Investments and trusts
During the last year new rules have been introduced which have modified the Italian stance on the taxation of trusts. The most important of these, was the new legislation regarding the residence of some international trusts that are administered in countries ‘blacklisted’ under Italian tax law (e.g. Guernsey, Jersey etc.), with Italian resident settlors and beneficiaries.

What this means is that where an Italian resident is asked to prove that the trust’s main activities are indeed managed in the country where that trust is resident, there is a potential loss of confidentiality. Where the residence status of the trust is not sufficiently proven, the trust would be treated as ‘Italian resident’ with Italian tax rules therefore applicable.

Alessandro Belluzzo comments: “This change is significant not least because the Trust is commonly used to hold real estate property or Italian companies. We have advised several clients on the impact of these new rules some of whom, have taken the option of moving the trust’s residence to a ‘white-listed’ country in order to avoid the potential requirement for exchange of information and loss of privacy.”
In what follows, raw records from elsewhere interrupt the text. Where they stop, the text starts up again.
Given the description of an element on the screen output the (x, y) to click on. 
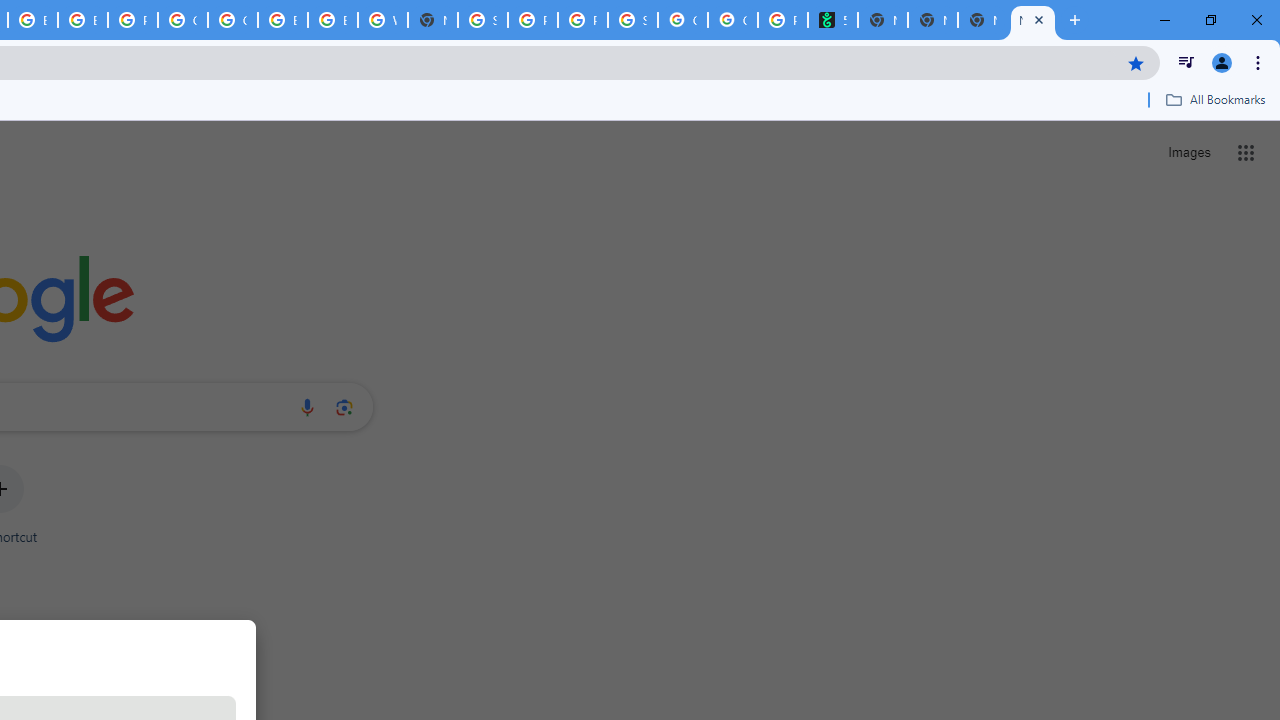
New Tab (1032, 20)
New Tab (433, 20)
New Tab (932, 20)
Google Cloud Platform (232, 20)
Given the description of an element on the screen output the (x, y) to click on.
Even given this change though, Italy is by no means a hostile environment for trusts. Indeed, another very notable recent statement on the taxation of trusts was the clarification of the direct tax-exempt status of distribution capital received from a trust, by an Italian resident beneficiary. This was the first time that this had been explicitly clarified and this move, together with a low (between 4-8 percent) indirect rate of tax on distributions by a trust, represents a favourable tax environment for trusts in Italy.

Luigi Belluzzo comments; “There have been considerable moves to take up Italian residence in recent times. The above development in the taxation of trusts, together with the generally low taxation (12.5 percent in some cases) on financial income for Italian residents represents a welcome environment. Any less than positive changes in other tax regimes in Europe – the recently proposed taxation changes for non-domicile in the United Kingdom being one example – may add further to Italy’s attractiveness in this respect.”